Outlining (Creating Study Tools)
The student's development of an outline is not merely an act of summarizing or synthesizing. It is a process of creative intelligence by which (the student) must force the material of the course into a coherent, organized, meaningful form. –Arthur Vanderbilt
Outlining may not be the best term to describe this process. Your study tool may look more like a flow chart or a set of flash cards or a combination of different organizing tools. It's the PROCESS of synthesizing that readies you for the final exam.
- It enables you to condense and organize a semester's worth of disheveled course materials into a manageable tool that you can understand, study and memorize.
- The process of reviewing and manipulating the course materials helps you master the material.
- Preparing an outline forces you to think about the concepts, theories and rules.
When to Outline
- Some students outline weekly. Others outline after the completion of each chapter or concept. Do what works for you and that particular class, but whatever you do, DO NOT PROCRASTINATE.
- Once you begin your outline, keep up with it by setting outlining goals.
- Outlining takes longer than you may think. Reserve time slots in your study schedule specifically for outlining.
- Your outline should be complete by the start of the exam study period.
- There are no format rules. Experiment to find what works for you.
- Before selecting a format, think about the course material as a whole and consider the most logical and organized way to present the material.
- Don't know where to start? Consider looking at the table of contents in your case book for ideas on how to organize the material. Use the headings in the book and then add your class notes.
- Consider whether the exam will be open or closed book. For closed-book exams, make the outline short enough to memorize.
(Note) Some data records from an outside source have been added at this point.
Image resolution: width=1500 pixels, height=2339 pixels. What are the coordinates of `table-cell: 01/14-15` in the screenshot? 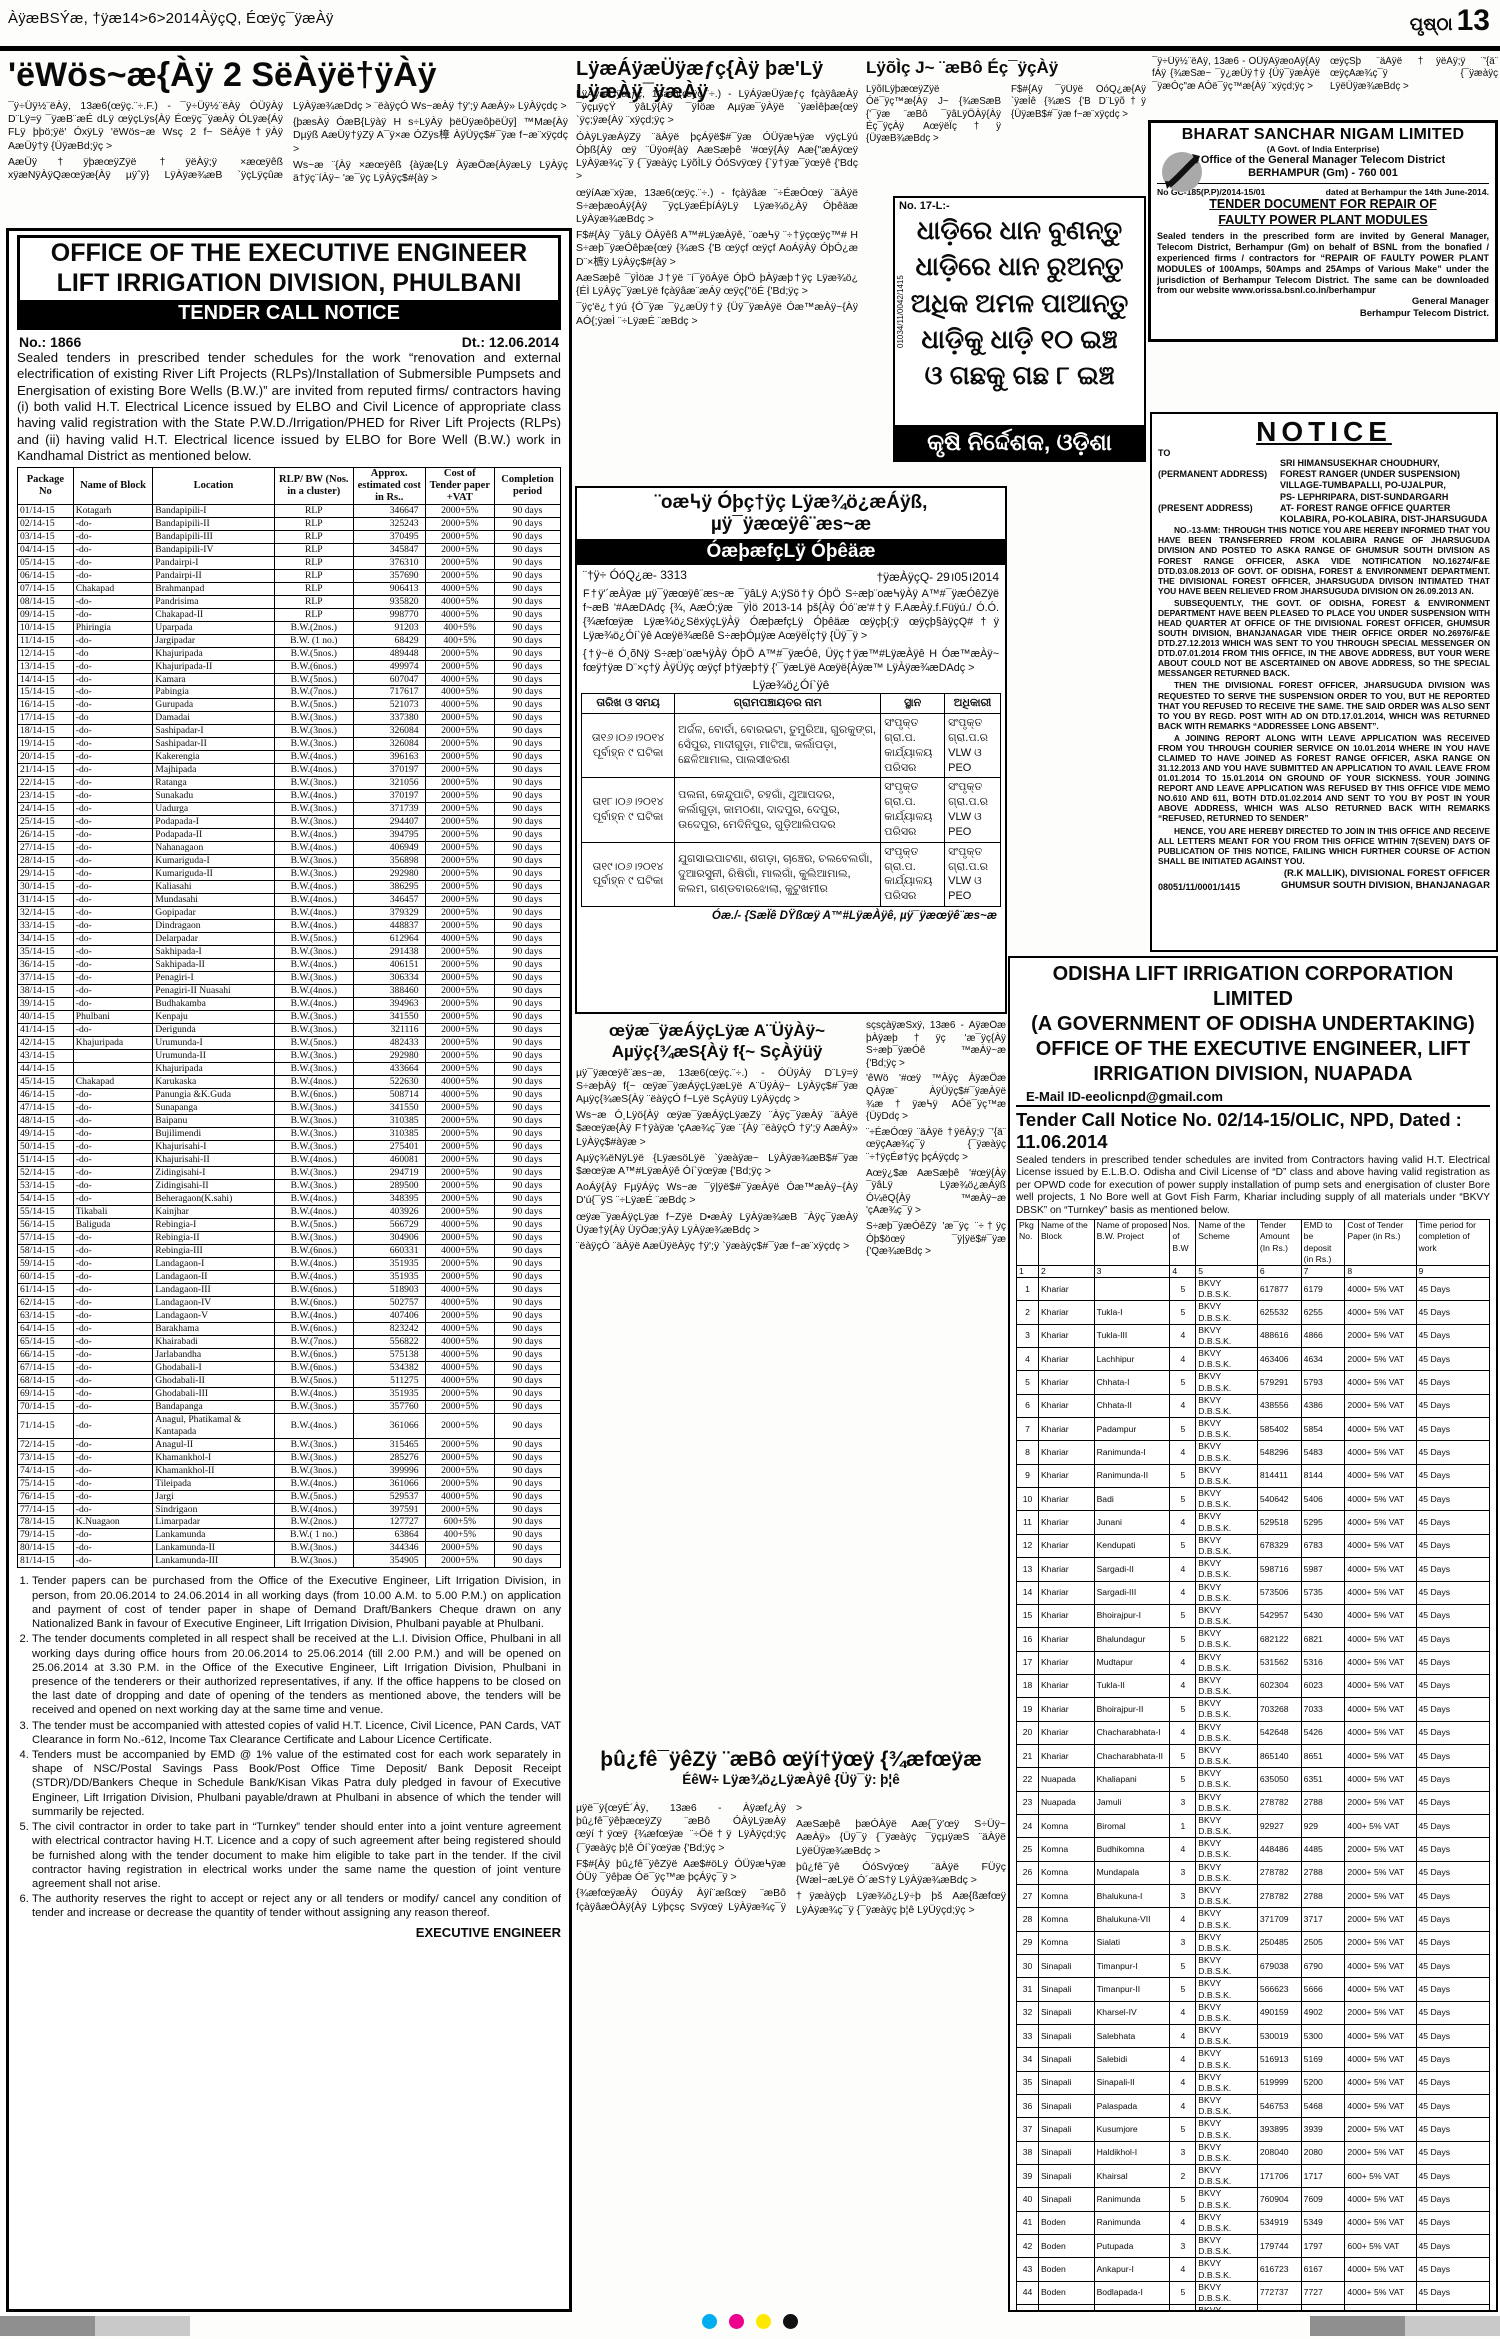 It's located at (46, 510).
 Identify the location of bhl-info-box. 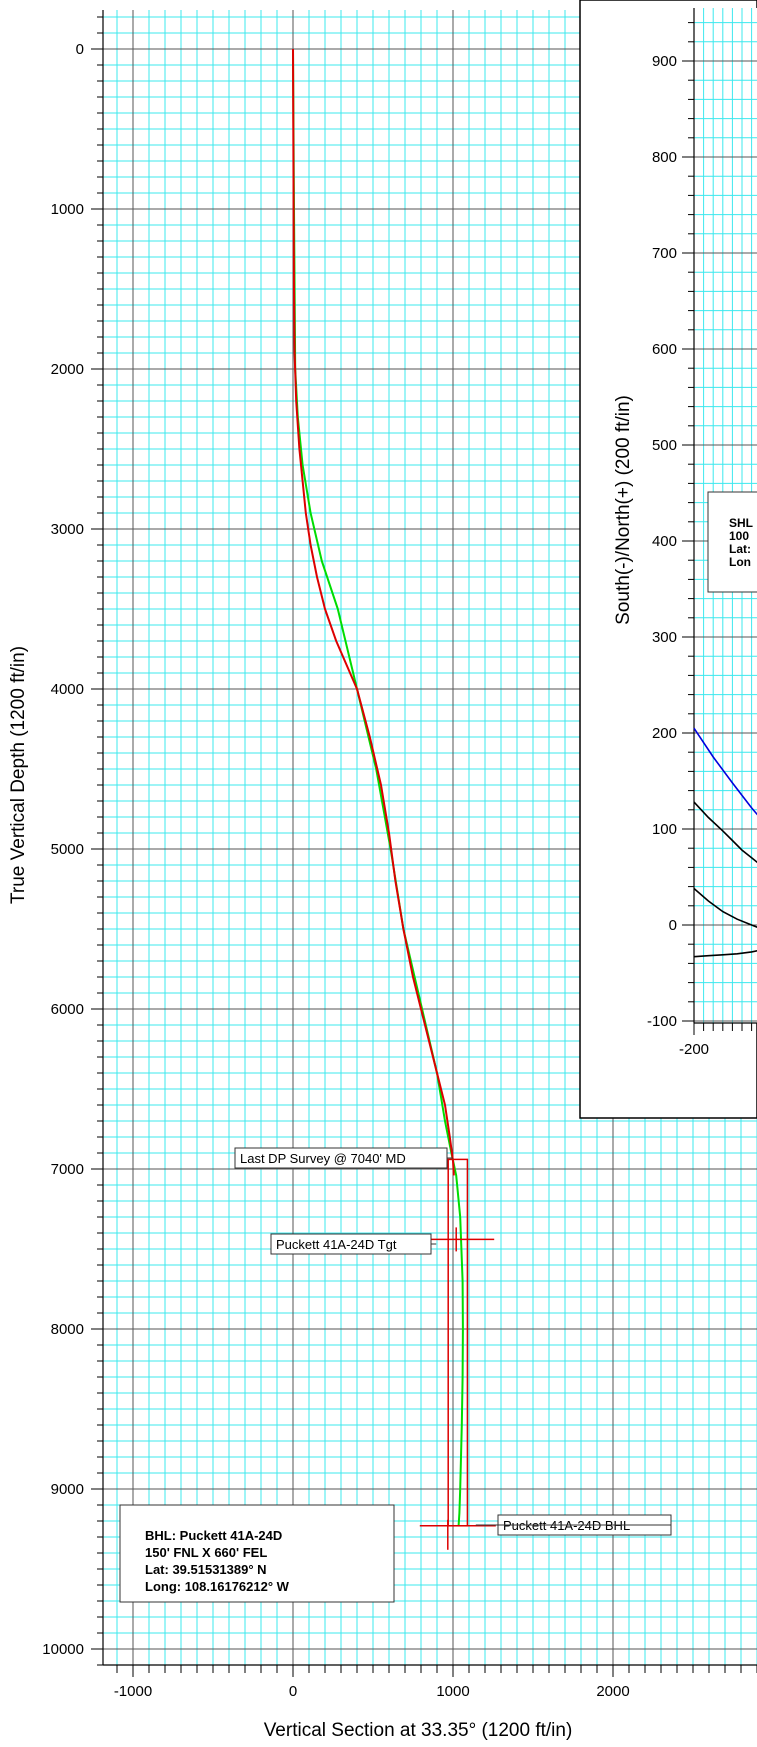
(257, 1554).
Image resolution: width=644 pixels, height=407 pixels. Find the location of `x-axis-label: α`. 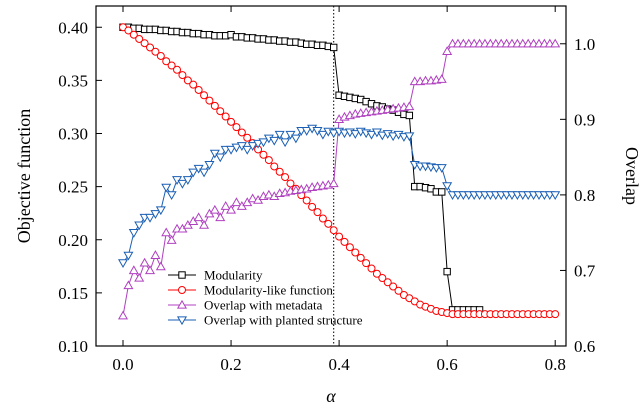

x-axis-label: α is located at coordinates (331, 396).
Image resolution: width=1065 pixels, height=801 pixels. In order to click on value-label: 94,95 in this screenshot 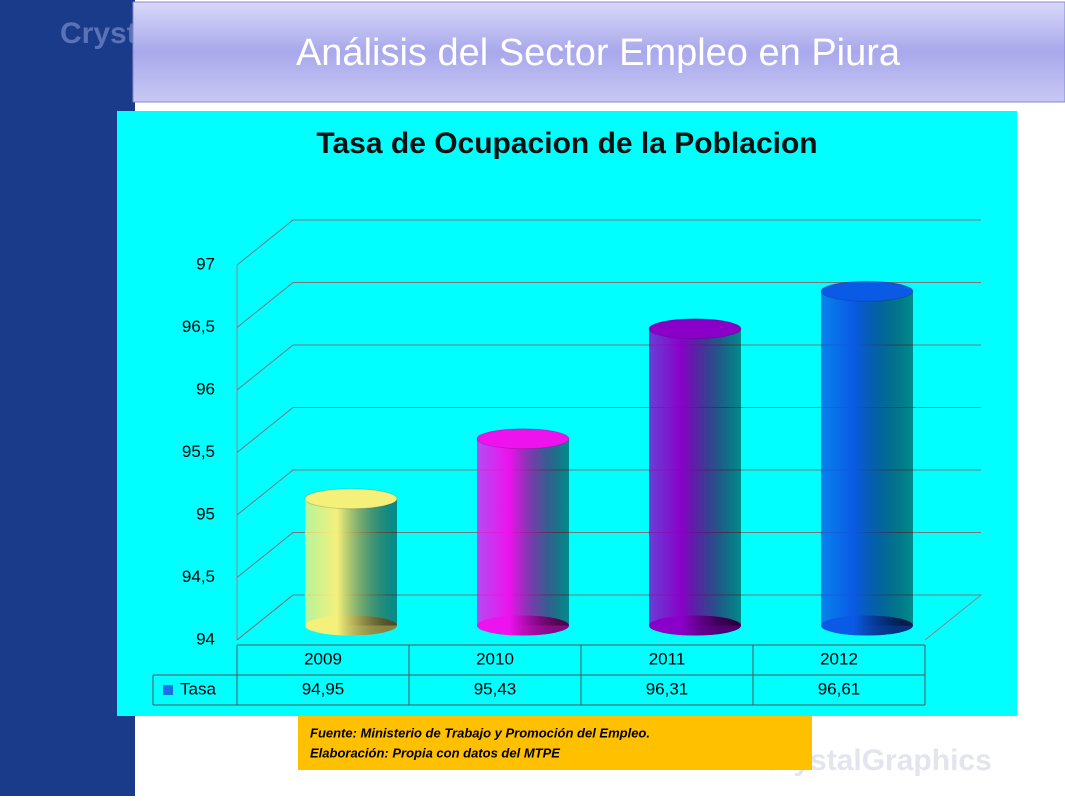, I will do `click(324, 688)`.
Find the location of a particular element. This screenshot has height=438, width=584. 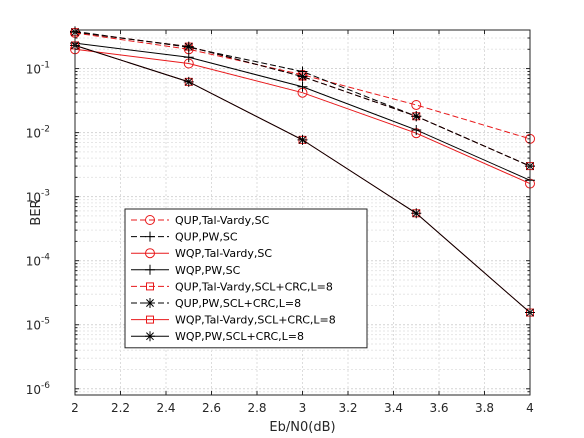

y-tick-label: 10⁻⁶ is located at coordinates (38, 389).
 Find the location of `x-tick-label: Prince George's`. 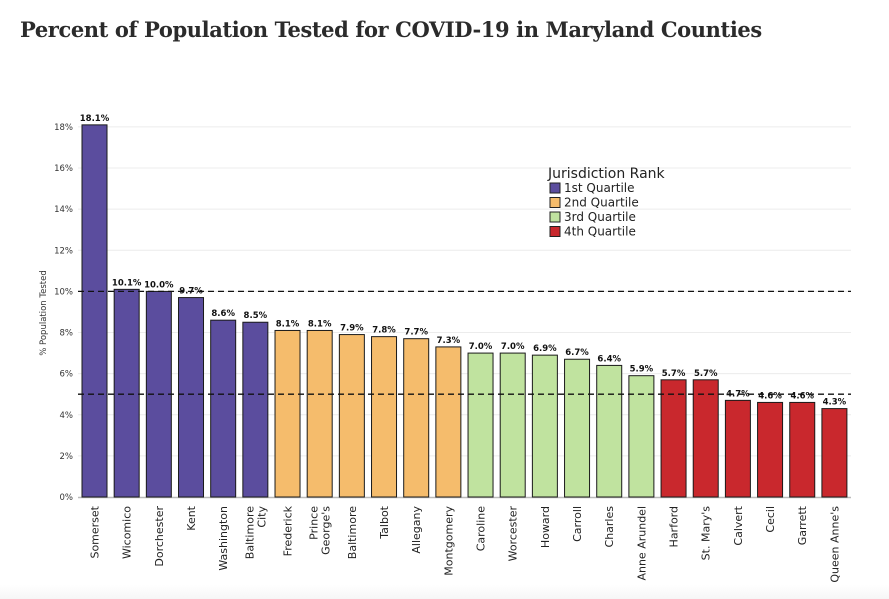

x-tick-label: Prince George's is located at coordinates (320, 530).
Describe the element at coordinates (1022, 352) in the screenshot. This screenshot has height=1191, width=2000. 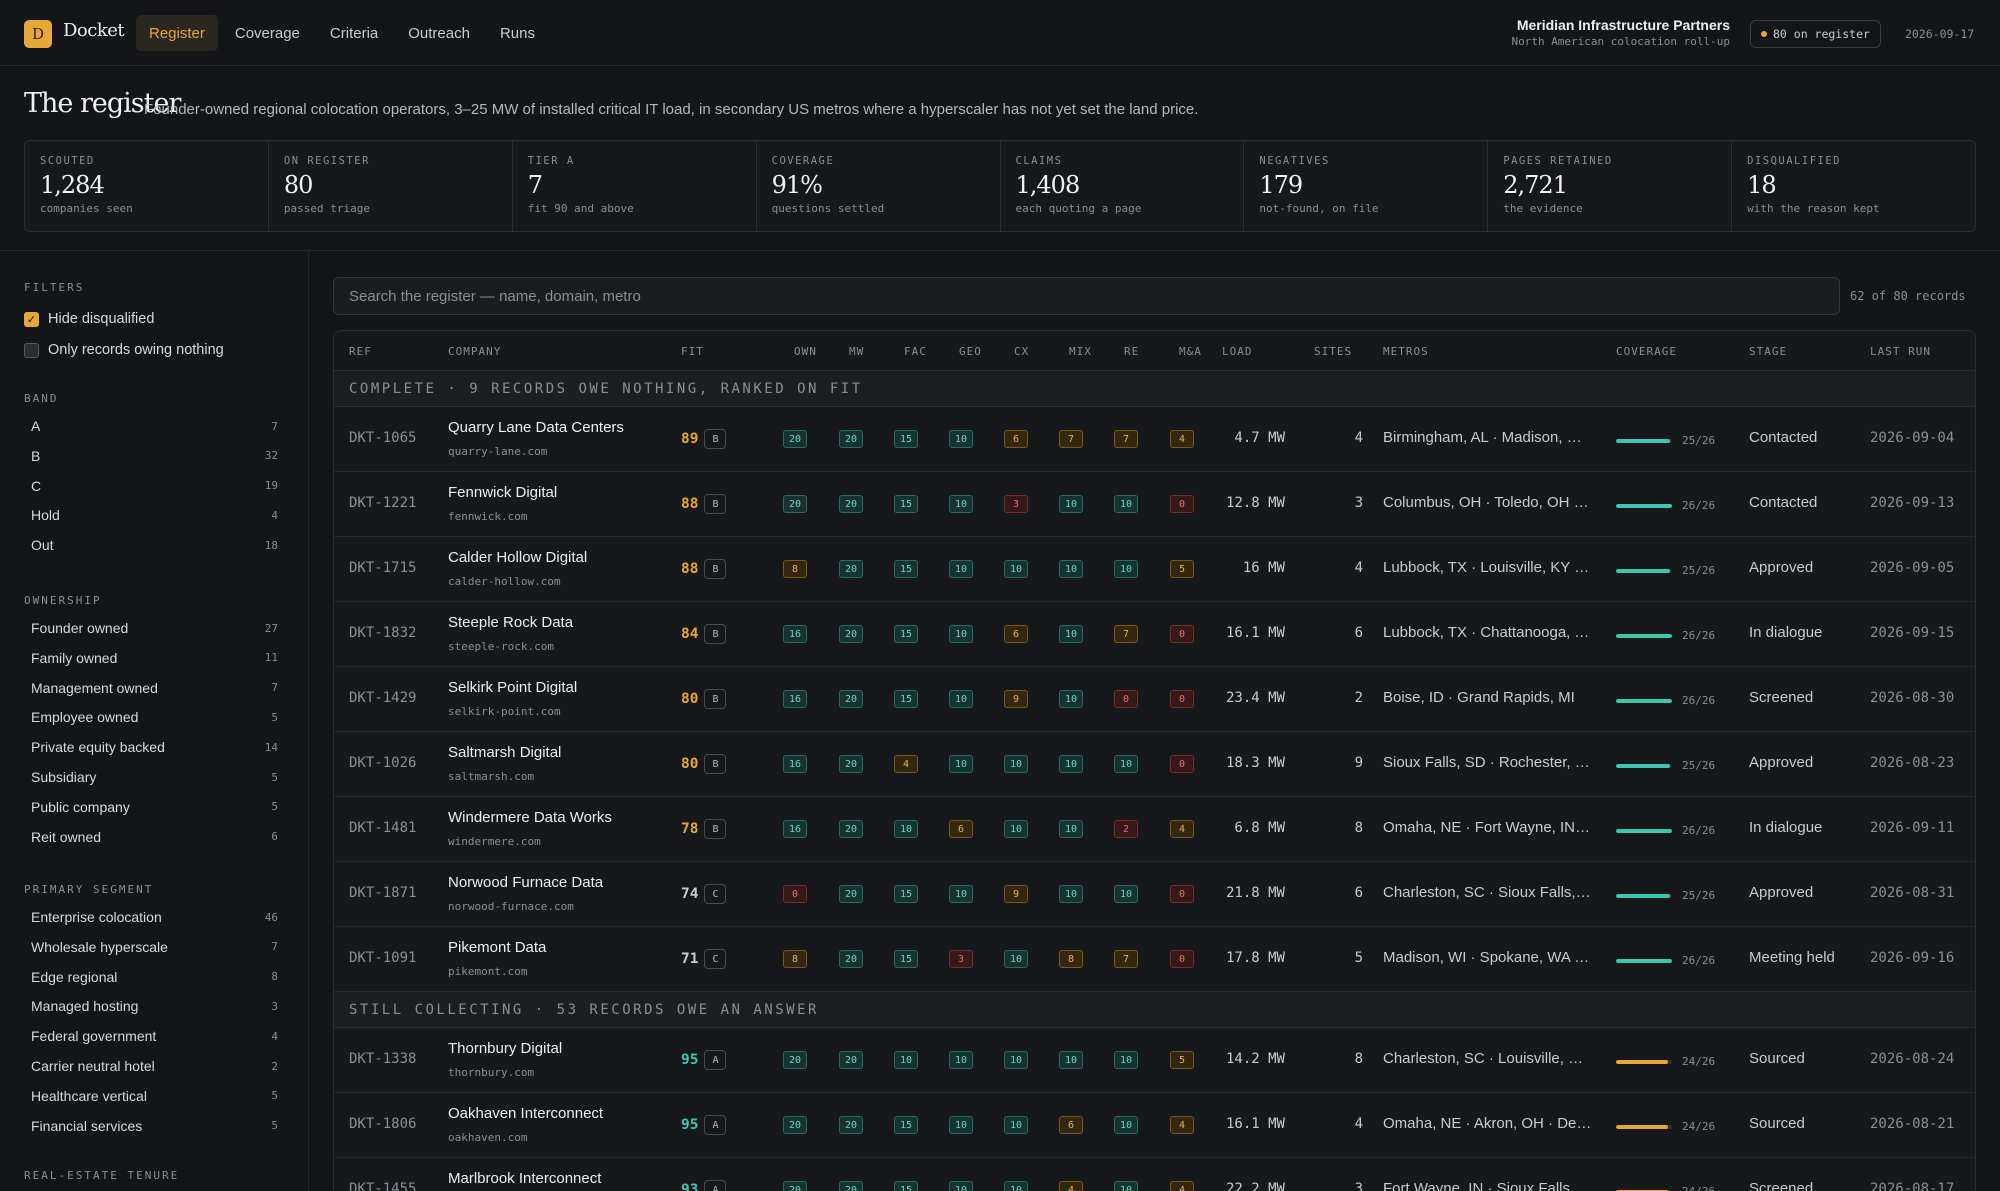
I see `column-header-cx: CX` at that location.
For open book exams, try a beefier outline with a table of contents, key word index or tabs so you can quickly navigate the outline during the exam.
- The format should help you analyze legal issues and create a framework for legal arguments.
- Break concepts down into elements.
- Organize by topic, not by cases (classify and synthesize the cases into groups).
- Use cases and class hypotheticals to illustrate concepts.
The outline should contain:
- Key points from every class
- Not the whole brief from every important case, just key points
- Don't forget to note cases mentioned in class.
- Every rule of law, with variants, exceptions, minority/majority splits.
- Every legal theory and doctrine
- Policy considerations (crucial for some professors)
- All arguments and ideas learned during the semester (consider arguments for both sides of every issue)
- Professor's buzz words, key phrasing
- Anything the professor wrote on the board
- Exam tips and strategies: create an "attack sheet" to work out ahead of time what steps to go through in analyzing a given issue.
- Important hypotheticals from class
Some Typical Outlining Mistakes
- Failure to create your own outlines. Reliance on commercial outlines or outline-swapping do you a disservice: you will not gain the in-depth knowledge of the material that you need to do well on the exam.
- Failure to start outlining until November (or April).
- Creating an outline that is too lengthy to commit to memory. If your outline is unwieldy, try synthesizing a shorter capsule version that keys into the fuller version.
- Failure to break concepts down into elements.
Mastering the Study Tool BEFORE Taking the Exam
- Memorize your outline; rehearse it as you would to prepare for a part in a play.
- Use your outline to create other study aids: attack sheets, flash cards, flow charts, diagrams, tables or charts, whatever works for you. Each time you re-structure the material, you improve retention and understanding.
- Use your outline while taking practice exams to reveal where your outline is lacking. Fix it before the actual exam, especially if the exam is open-book.